Single by Drake White

from the album Spark
- Released: December 7, 2015
- Genre: Country
- Length: 3:07
- Label: Dot
- Songwriter(s): Tom Douglas; Jaren Johnston; Luke Laird;
- Producer(s): Ross Copperman; Jeremy Stover;

Drake White singles chronology
| "It Feels Good" (2015) | "Livin' the Dream" (2015) | "Makin' Me Look Good Again" (2016) |

= Livin' the Dream (Drake White song) =

"Livin' the Dream" is a song written by Tom Douglas, Jaren Johnston and Luke Laird and recorded by American country music artist Drake White.

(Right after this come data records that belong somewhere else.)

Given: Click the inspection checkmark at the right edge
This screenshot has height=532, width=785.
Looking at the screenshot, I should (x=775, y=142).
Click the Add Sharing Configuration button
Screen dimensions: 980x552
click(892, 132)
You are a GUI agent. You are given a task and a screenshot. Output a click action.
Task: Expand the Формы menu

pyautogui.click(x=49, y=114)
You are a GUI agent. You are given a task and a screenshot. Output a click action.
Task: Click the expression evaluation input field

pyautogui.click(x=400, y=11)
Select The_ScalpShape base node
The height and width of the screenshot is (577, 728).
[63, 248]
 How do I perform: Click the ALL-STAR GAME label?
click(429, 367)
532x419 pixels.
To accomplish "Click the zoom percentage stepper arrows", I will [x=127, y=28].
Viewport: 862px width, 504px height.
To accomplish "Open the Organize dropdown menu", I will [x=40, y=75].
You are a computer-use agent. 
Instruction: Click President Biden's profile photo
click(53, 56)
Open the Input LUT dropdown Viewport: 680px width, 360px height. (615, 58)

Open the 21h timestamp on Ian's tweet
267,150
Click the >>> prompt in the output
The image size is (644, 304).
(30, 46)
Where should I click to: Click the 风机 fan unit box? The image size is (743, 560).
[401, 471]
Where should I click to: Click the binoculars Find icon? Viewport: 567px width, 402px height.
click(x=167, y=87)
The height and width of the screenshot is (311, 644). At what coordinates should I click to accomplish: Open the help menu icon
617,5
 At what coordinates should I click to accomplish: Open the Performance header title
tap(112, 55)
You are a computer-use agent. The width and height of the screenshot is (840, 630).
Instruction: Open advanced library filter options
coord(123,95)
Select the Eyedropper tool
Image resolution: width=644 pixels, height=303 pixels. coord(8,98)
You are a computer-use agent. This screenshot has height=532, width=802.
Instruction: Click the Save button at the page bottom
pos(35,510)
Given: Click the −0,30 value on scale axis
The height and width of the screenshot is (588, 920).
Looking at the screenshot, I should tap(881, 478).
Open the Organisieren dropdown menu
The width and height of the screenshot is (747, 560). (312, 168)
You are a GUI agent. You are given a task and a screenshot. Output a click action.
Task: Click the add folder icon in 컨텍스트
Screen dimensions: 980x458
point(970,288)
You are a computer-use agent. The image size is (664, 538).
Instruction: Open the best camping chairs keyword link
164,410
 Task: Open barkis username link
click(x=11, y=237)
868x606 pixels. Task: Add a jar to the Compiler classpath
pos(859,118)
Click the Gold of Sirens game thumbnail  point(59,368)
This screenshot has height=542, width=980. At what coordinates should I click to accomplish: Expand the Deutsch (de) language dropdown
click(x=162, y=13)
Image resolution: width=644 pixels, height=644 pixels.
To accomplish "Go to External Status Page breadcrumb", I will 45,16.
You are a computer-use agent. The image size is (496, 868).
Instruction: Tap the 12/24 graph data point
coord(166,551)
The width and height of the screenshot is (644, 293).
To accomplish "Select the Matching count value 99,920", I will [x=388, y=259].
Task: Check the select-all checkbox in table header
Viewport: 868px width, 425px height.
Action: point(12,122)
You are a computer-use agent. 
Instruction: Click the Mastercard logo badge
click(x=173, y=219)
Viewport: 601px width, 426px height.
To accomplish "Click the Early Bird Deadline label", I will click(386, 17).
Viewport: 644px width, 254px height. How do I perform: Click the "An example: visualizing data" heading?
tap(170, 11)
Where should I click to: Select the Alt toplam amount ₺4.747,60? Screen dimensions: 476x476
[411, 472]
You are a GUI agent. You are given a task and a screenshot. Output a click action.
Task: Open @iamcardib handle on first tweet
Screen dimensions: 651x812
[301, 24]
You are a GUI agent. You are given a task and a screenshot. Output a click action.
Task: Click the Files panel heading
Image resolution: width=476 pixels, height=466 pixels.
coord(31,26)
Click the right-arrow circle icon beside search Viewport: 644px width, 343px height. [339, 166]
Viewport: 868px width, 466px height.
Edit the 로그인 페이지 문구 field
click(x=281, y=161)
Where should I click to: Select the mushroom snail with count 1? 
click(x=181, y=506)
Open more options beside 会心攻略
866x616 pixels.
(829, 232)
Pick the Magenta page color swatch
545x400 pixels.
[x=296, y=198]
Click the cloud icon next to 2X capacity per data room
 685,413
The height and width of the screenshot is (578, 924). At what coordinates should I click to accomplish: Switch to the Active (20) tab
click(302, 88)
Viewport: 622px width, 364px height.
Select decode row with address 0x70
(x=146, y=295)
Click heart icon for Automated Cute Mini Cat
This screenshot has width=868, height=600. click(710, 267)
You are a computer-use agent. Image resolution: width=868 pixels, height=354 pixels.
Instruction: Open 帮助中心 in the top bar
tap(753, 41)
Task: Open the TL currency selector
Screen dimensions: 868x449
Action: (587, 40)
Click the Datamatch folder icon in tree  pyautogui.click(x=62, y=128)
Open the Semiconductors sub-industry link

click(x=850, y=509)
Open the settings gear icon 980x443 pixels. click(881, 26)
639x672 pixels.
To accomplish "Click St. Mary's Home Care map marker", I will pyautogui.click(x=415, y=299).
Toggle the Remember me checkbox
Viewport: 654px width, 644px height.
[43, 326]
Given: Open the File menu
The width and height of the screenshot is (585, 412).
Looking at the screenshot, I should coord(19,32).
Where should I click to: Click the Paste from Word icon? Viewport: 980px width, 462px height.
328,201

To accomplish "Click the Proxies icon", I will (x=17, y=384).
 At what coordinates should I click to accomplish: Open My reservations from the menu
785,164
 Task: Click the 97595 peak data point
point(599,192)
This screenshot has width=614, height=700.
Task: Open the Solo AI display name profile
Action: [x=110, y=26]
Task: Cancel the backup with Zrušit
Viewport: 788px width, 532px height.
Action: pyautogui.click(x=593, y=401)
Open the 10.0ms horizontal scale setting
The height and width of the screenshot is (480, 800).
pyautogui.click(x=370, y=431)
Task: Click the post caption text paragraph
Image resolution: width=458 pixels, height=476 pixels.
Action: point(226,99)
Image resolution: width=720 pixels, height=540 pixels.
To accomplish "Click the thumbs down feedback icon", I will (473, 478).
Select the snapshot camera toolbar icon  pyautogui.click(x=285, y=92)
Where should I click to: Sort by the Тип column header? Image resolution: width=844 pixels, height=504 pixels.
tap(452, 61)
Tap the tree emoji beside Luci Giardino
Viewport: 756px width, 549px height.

It was released to radio on December 7, 2015 as the second single to his debut studio album, Spark, which was released on August 19, 2016.

==Content==
The song is about a "lower middle class couple" who are struggling but "focusing on the emotional salve of the healthy, adoring relationship". White told Billboard that "This song does have a realistic point to it that there are bad things going on out there, but at the end of the day, it’s that tough stuff that makes the good stuff good."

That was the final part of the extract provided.